Input material:
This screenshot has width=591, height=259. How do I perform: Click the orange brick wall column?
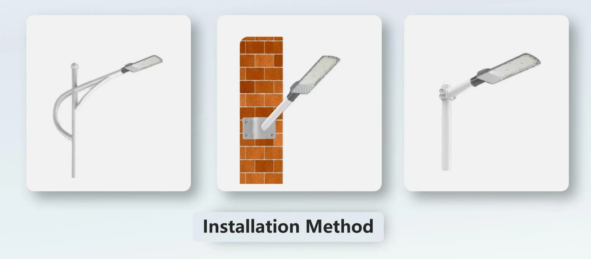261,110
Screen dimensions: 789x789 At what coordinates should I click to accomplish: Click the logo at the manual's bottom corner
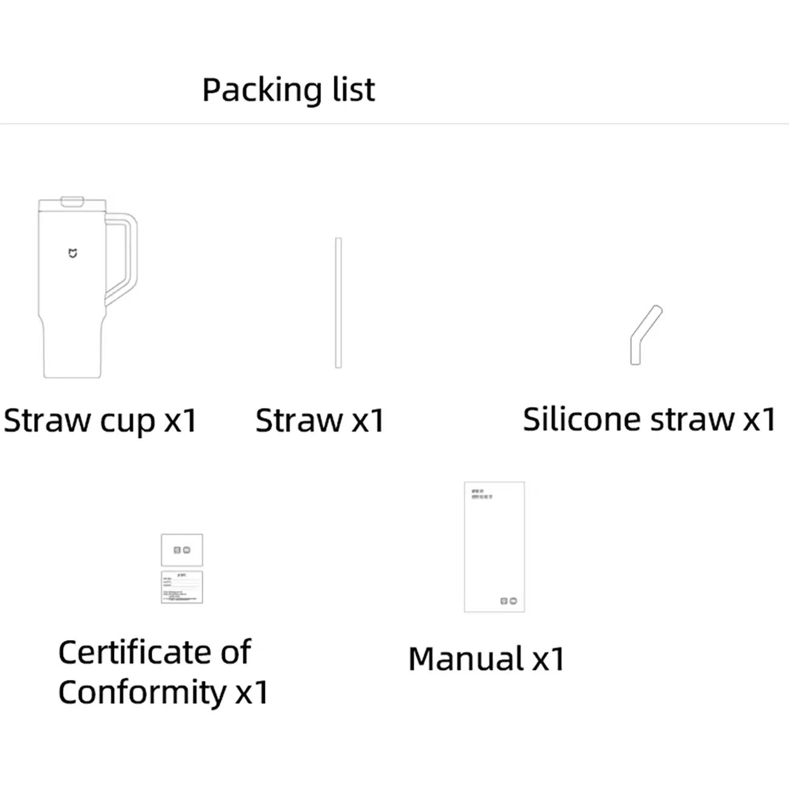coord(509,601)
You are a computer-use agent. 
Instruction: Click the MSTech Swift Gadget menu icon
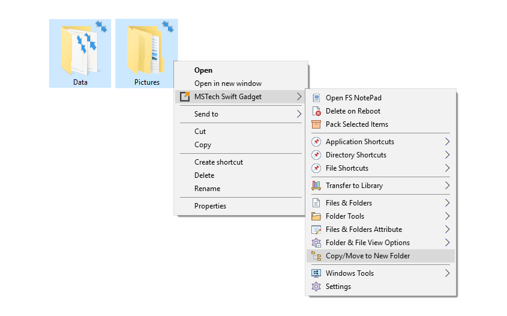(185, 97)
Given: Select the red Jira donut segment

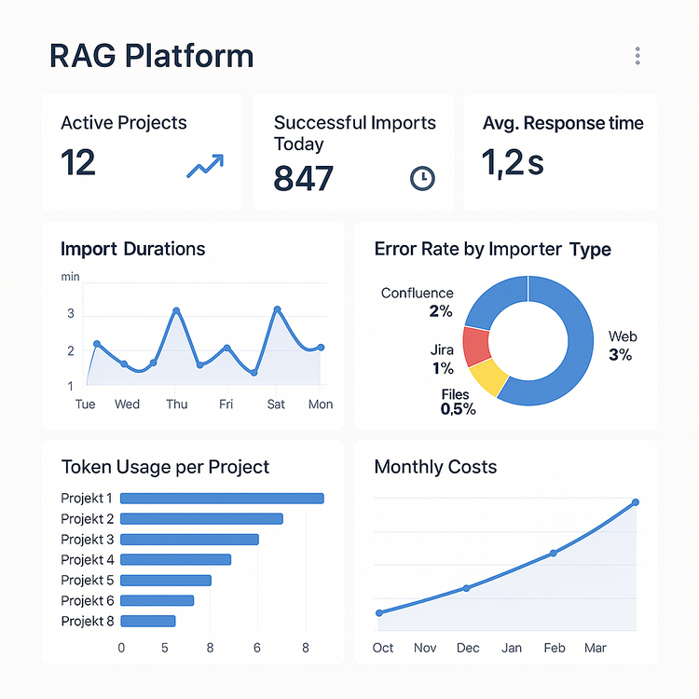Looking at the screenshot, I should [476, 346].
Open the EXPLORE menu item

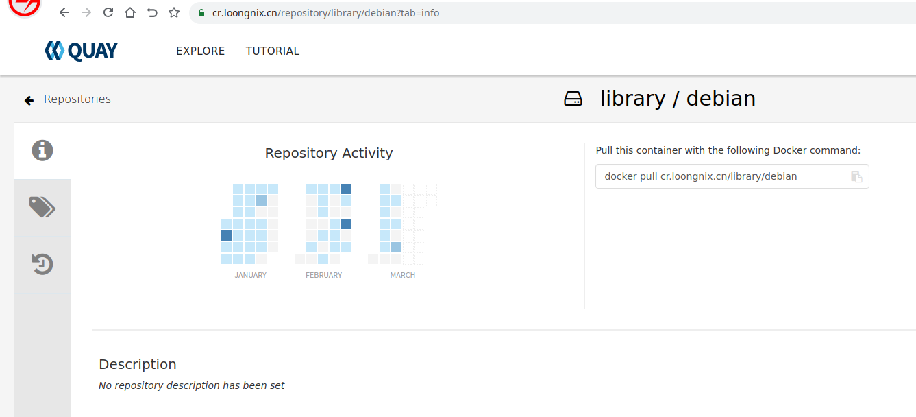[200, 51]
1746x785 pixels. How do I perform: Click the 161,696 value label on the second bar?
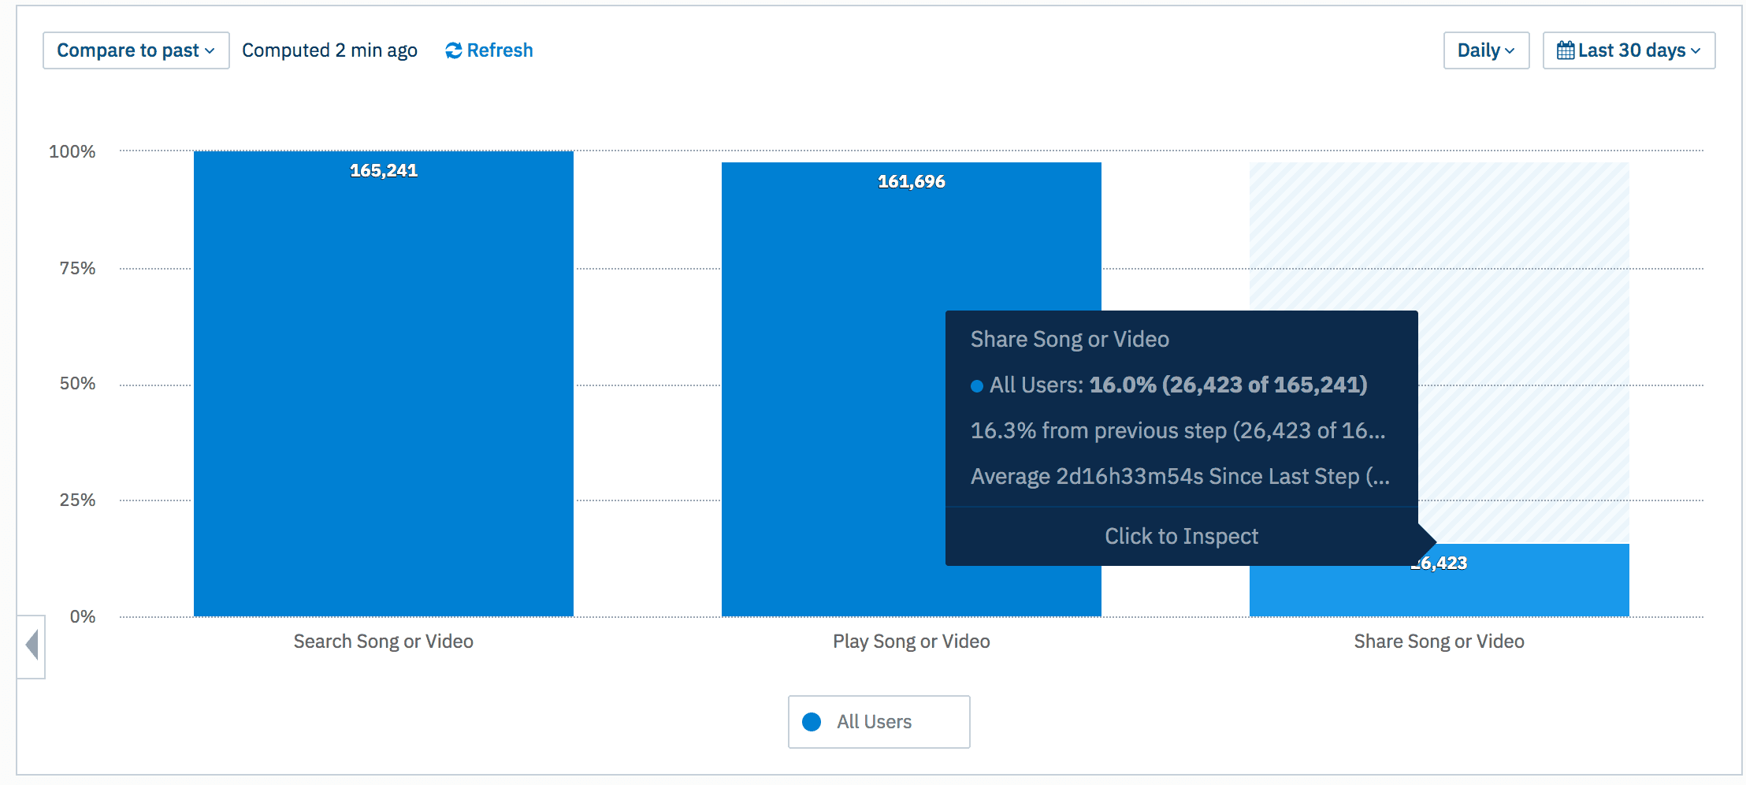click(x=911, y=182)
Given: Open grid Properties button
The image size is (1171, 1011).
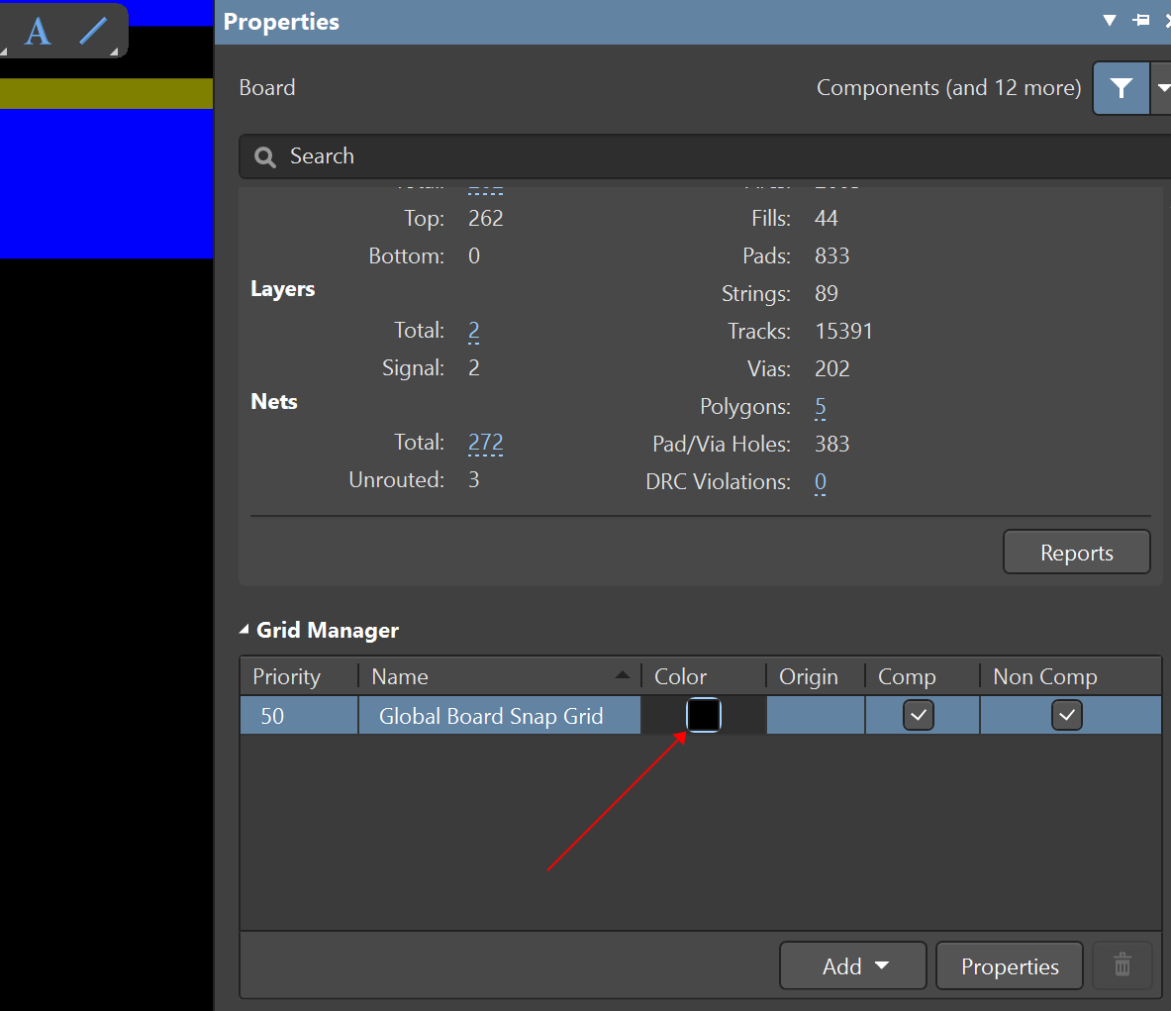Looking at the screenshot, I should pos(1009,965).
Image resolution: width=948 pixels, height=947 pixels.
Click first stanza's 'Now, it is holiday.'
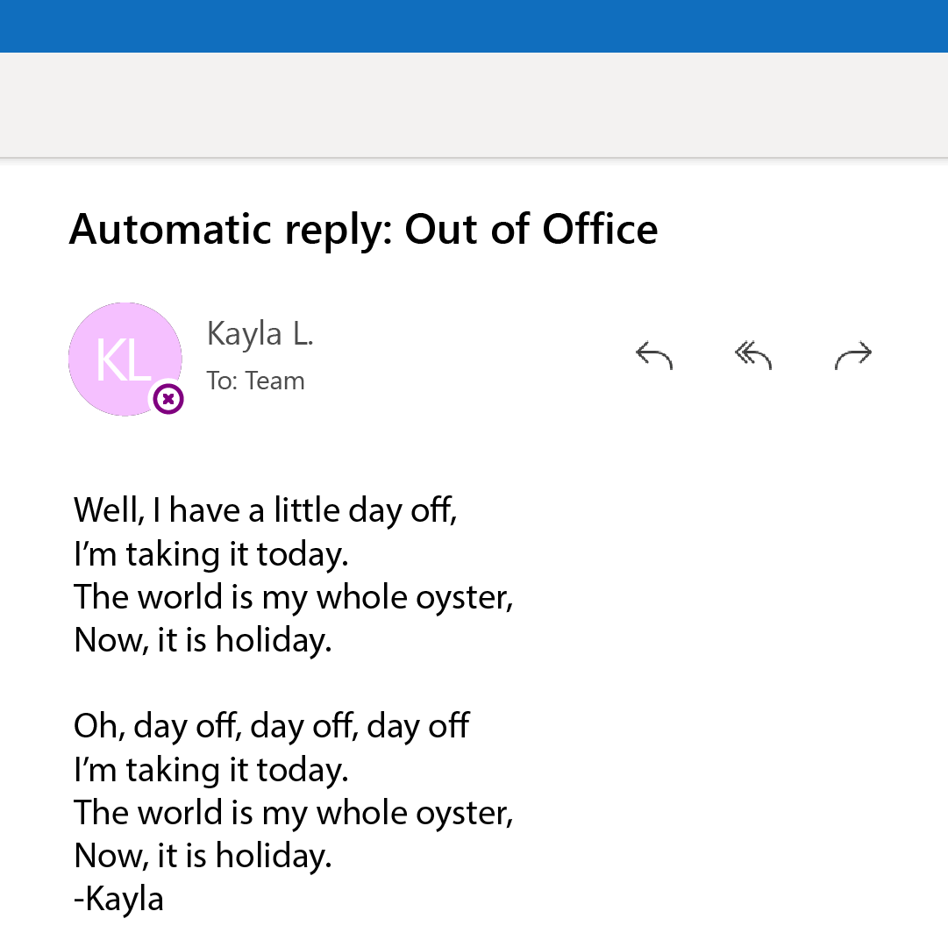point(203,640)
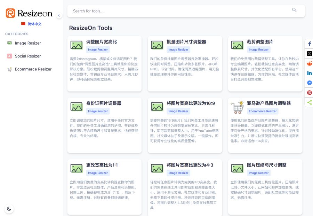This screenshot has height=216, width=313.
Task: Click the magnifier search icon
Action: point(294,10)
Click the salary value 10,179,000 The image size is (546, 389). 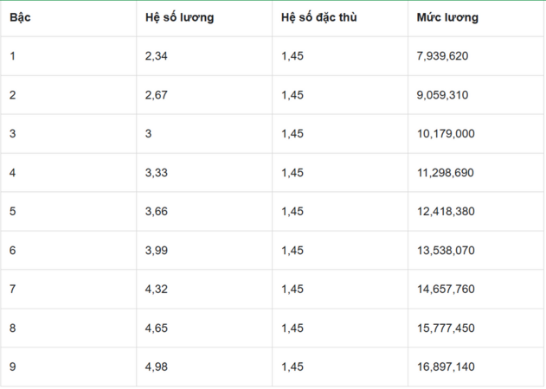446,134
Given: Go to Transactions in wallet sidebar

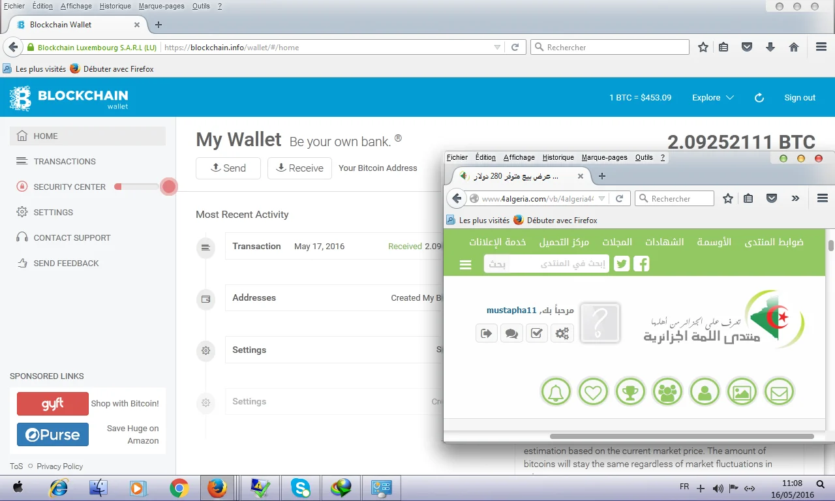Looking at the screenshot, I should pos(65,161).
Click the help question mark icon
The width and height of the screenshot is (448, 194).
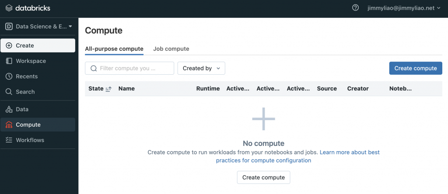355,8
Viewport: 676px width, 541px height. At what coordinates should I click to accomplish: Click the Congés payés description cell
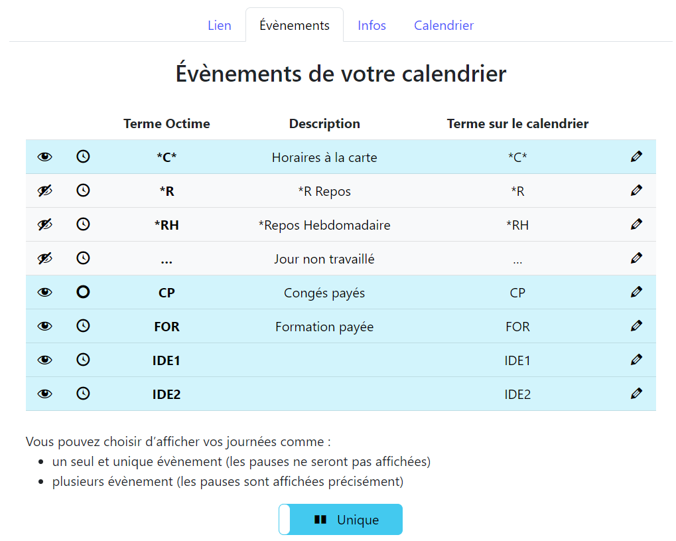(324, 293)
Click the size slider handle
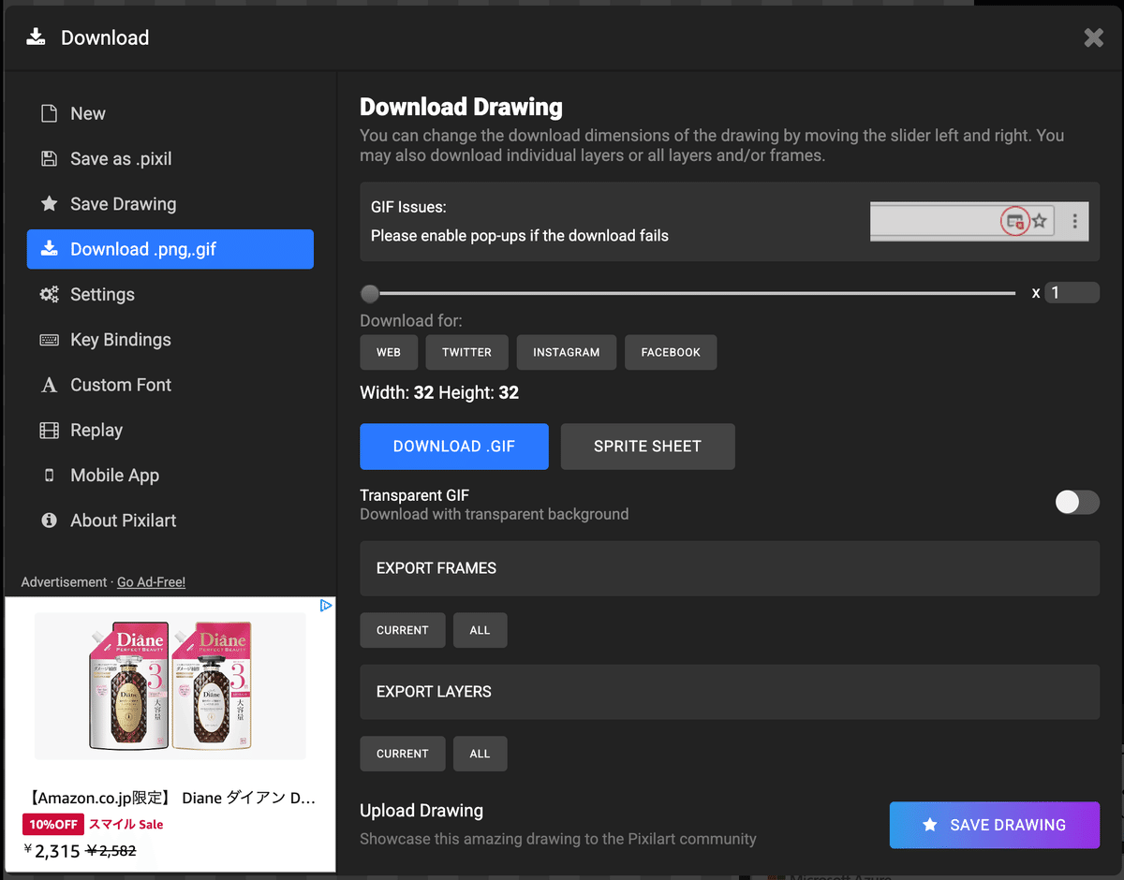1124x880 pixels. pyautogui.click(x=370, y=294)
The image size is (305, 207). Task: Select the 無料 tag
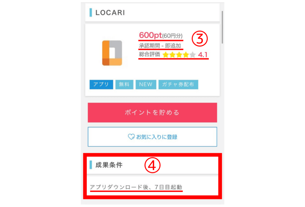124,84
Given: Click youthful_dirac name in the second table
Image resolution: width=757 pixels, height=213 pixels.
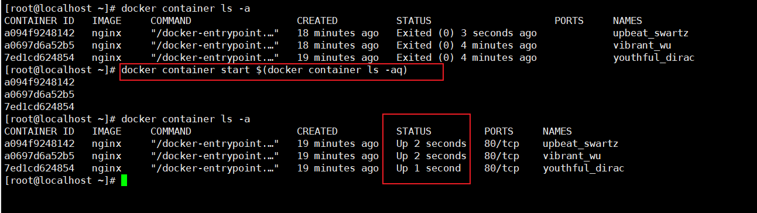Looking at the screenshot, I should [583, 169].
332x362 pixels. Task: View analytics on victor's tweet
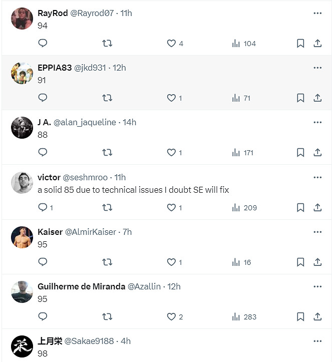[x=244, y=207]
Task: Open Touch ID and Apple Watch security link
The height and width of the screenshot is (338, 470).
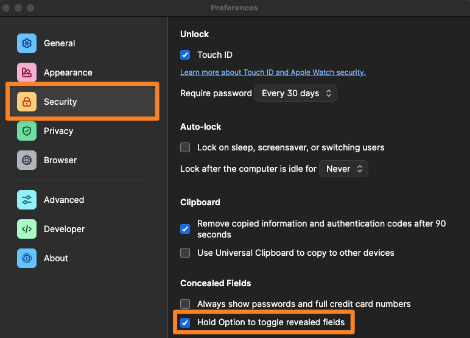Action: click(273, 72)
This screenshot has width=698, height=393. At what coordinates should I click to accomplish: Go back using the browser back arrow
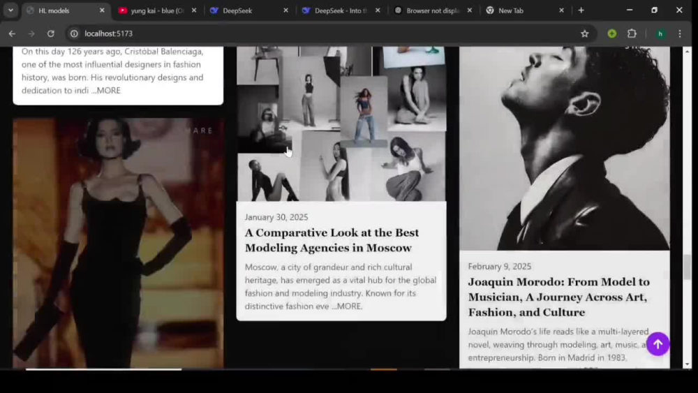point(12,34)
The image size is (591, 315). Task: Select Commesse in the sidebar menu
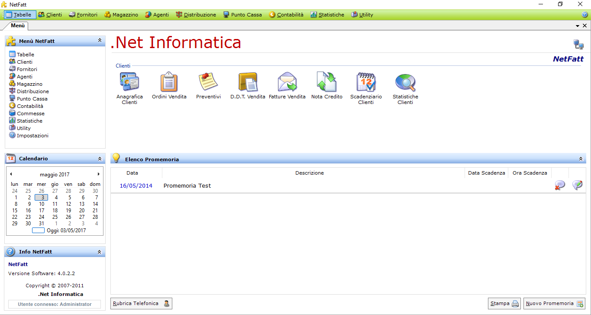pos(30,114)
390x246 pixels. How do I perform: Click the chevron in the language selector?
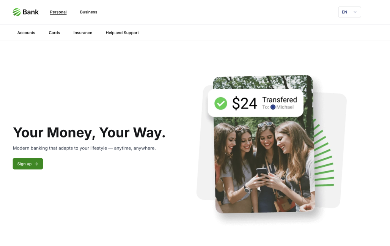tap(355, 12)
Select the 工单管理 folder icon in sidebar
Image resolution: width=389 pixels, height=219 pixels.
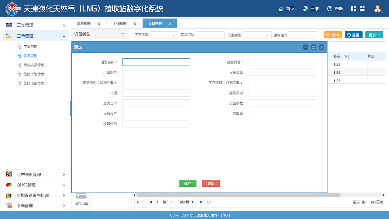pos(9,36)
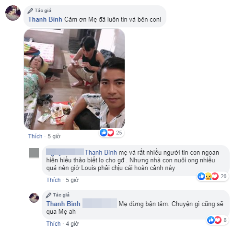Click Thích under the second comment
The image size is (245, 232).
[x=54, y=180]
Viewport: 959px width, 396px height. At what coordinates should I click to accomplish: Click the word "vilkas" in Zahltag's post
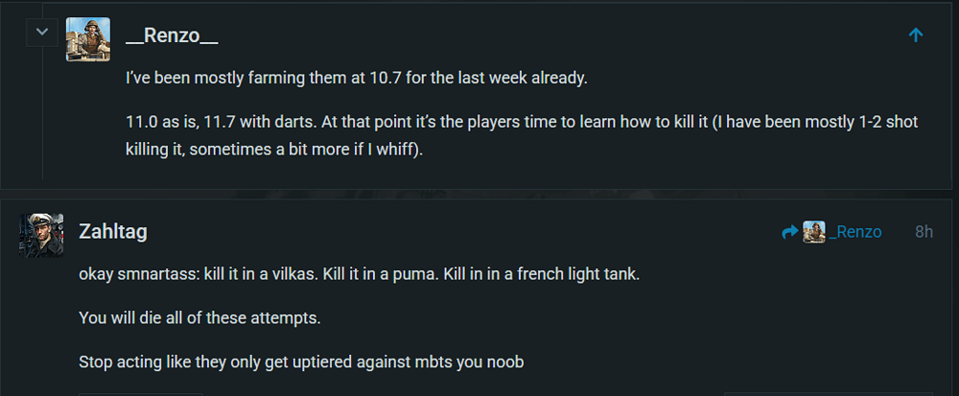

Assignment: Your answer must be an exact copy of the lines from the one with "Click the help question mark icon" through the final line of the data, both included, without any pictures.

Reply:
Click the help question mark icon
The width and height of the screenshot is (448, 194).
355,8
Viewport: 676px width, 541px height. At what coordinates should I click to accomplish: Click the Congés payés description cell
(324, 293)
Click the size slider handle
1124x880 pixels. pyautogui.click(x=370, y=294)
The image size is (305, 207). Task: Select the 無料 tag
124,84
Given: Click youthful_dirac name in the second table
Image resolution: width=757 pixels, height=213 pixels.
Looking at the screenshot, I should [583, 169].
332x362 pixels. Task: View analytics on victor's tweet
[x=244, y=207]
Task: Open Touch ID and Apple Watch security link
The height and width of the screenshot is (338, 470).
Action: click(273, 72)
This screenshot has width=698, height=393. At what coordinates should I click to accomplish: Go back using the browser back arrow
point(12,34)
The image size is (591, 315). Task: Select Commesse in the sidebar menu
pos(30,114)
390x246 pixels. How do I perform: Click the chevron in the language selector?
tap(355, 12)
Select the 工单管理 folder icon in sidebar
Image resolution: width=389 pixels, height=219 pixels.
pos(9,36)
Click Thích under the second comment
The image size is (245, 232).
[x=54, y=180]
Viewport: 959px width, 396px height. At what coordinates should I click to accomplish: Click the word "vilkas" in Zahltag's post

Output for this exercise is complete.